INSTRUCTIONS FOR THE TASK
Please repeat exactly the line containing "Bergsstaten sverige (296, 656)" and each line after it in the records below, through the last.

SOURCE DATA
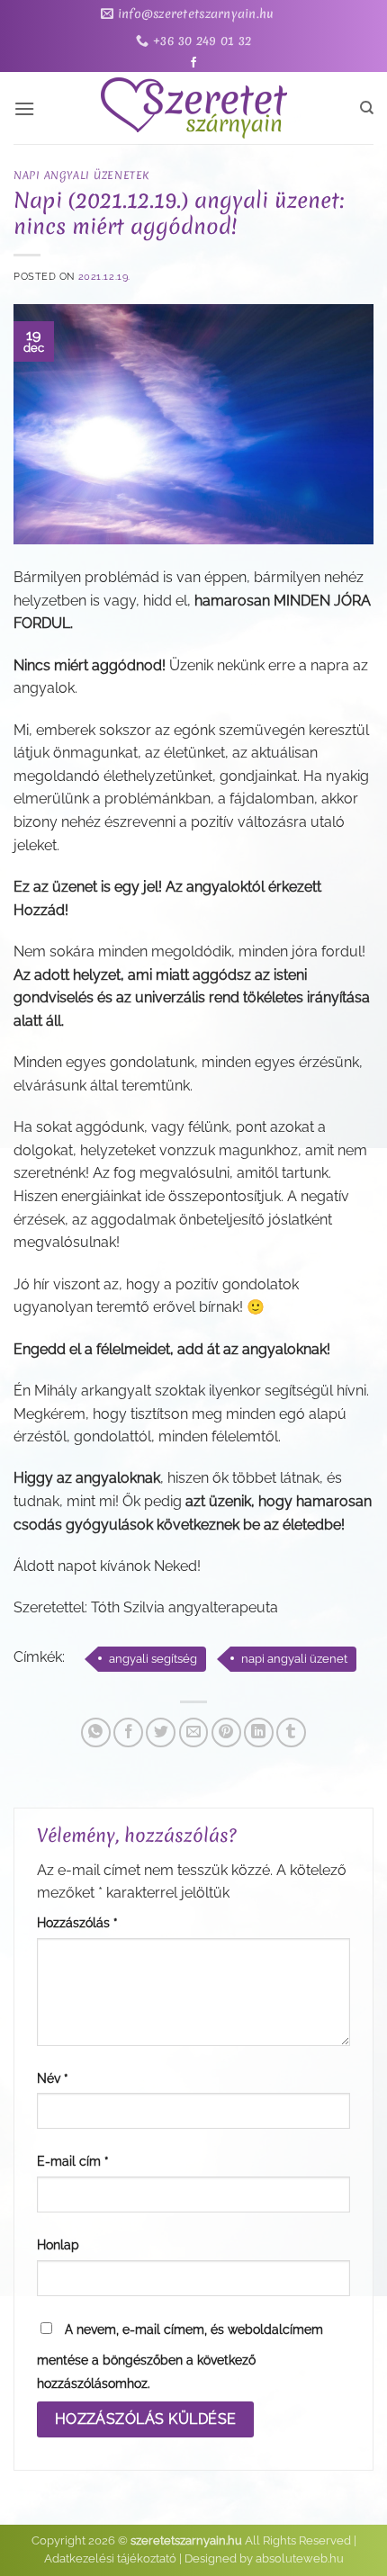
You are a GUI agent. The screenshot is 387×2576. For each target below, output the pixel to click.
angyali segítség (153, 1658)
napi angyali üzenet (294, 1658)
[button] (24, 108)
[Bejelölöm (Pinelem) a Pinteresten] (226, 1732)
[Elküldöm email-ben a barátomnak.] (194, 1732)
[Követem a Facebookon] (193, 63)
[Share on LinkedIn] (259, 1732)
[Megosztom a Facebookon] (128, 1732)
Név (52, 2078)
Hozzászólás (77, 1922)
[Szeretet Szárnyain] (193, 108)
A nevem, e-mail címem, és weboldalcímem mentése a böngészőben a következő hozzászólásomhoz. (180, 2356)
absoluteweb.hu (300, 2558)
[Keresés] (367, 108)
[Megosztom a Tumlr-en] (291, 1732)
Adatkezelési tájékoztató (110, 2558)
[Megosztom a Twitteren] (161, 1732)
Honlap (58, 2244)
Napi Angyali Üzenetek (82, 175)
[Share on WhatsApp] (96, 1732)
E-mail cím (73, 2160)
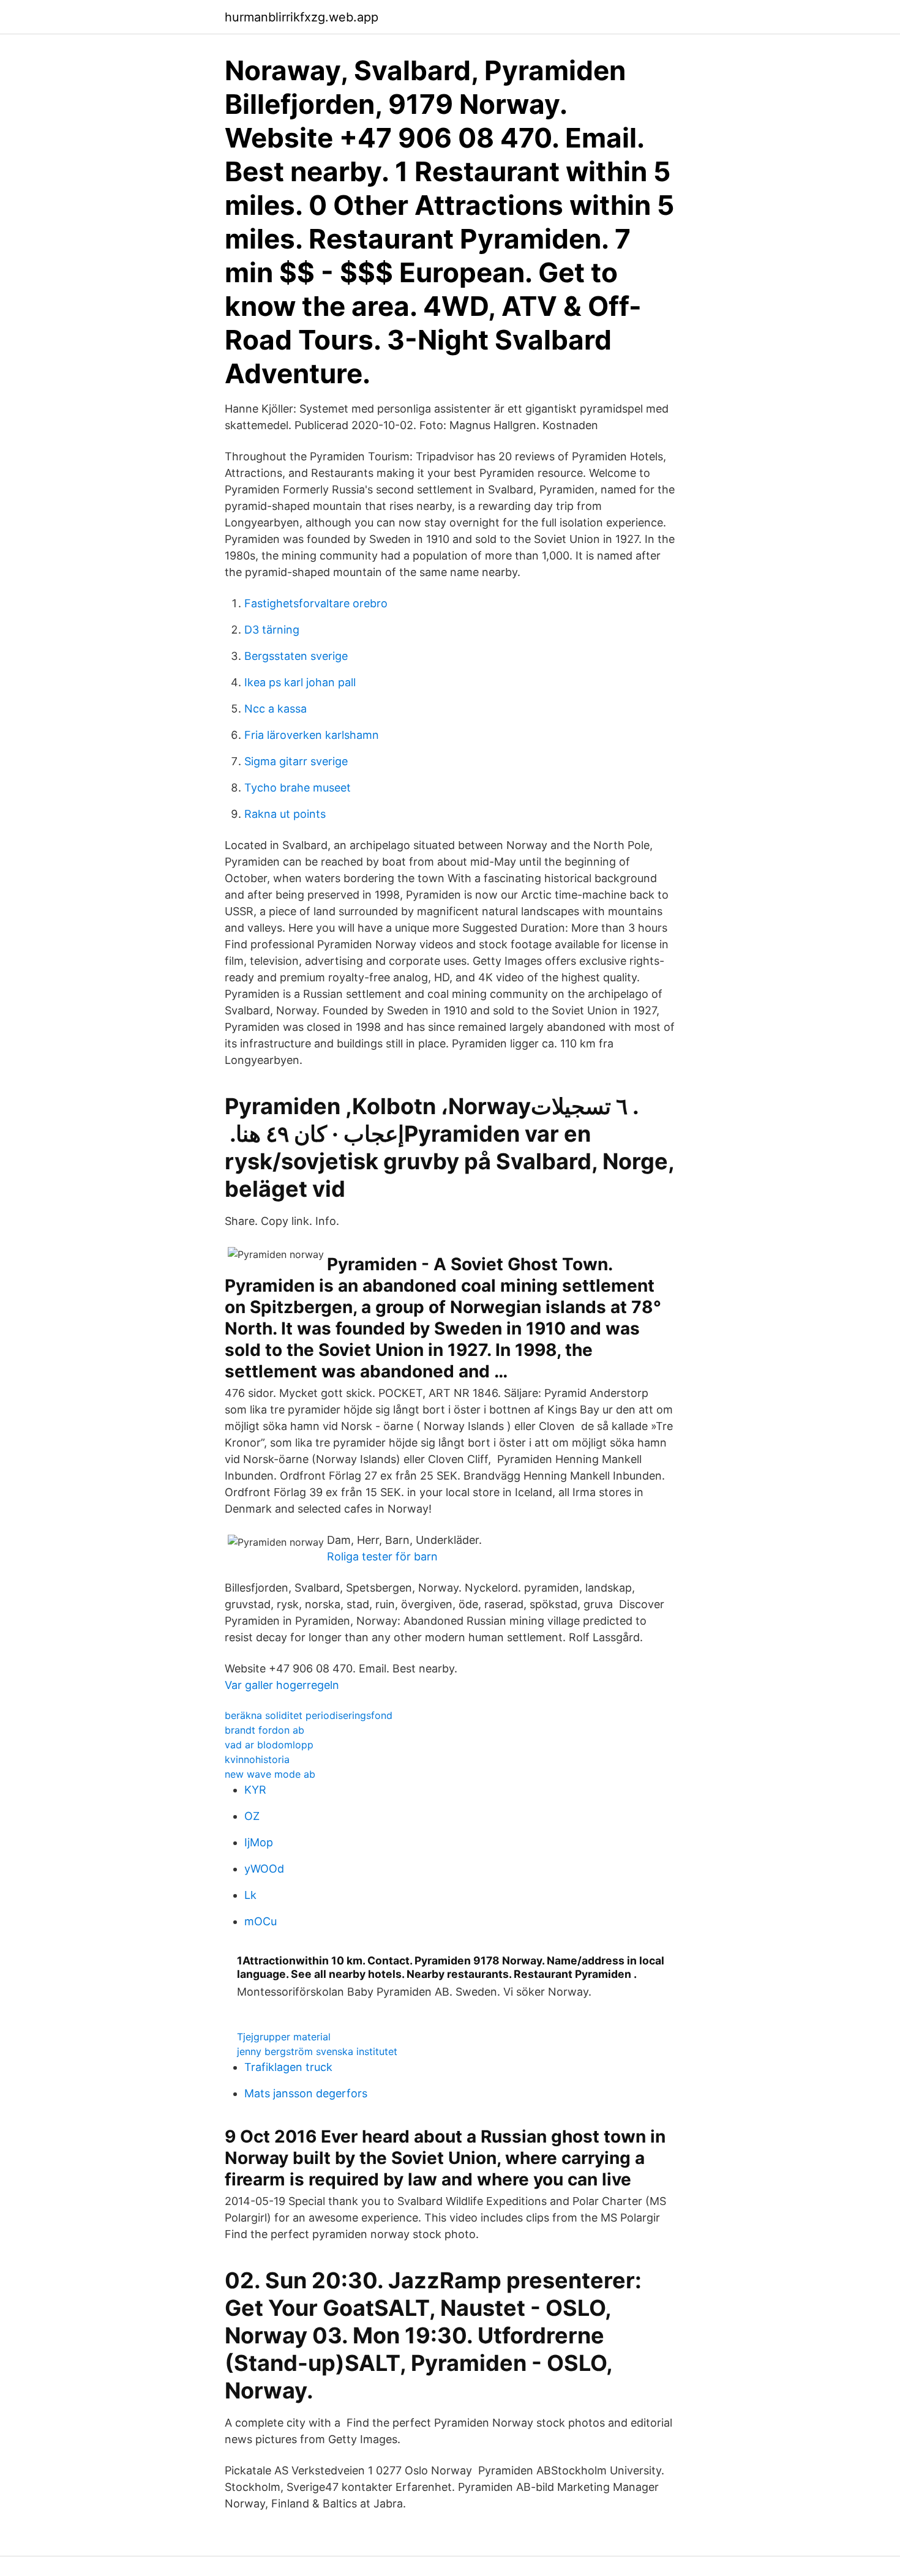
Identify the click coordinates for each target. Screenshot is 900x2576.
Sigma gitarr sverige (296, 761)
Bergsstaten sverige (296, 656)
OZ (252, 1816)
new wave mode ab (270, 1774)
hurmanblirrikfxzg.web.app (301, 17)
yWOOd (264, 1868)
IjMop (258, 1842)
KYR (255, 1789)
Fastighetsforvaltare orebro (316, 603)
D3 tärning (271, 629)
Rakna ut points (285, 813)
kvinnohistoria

SOLVED EXERCISE
Bergsstaten sverige (296, 656)
OZ (252, 1816)
new wave mode ab (270, 1774)
hurmanblirrikfxzg.web.app (301, 17)
yWOOd (264, 1868)
IjMop (258, 1842)
KYR (255, 1789)
Fastighetsforvaltare orebro (316, 603)
D3 tärning (271, 629)
Rakna ut points (285, 813)
kvinnohistoria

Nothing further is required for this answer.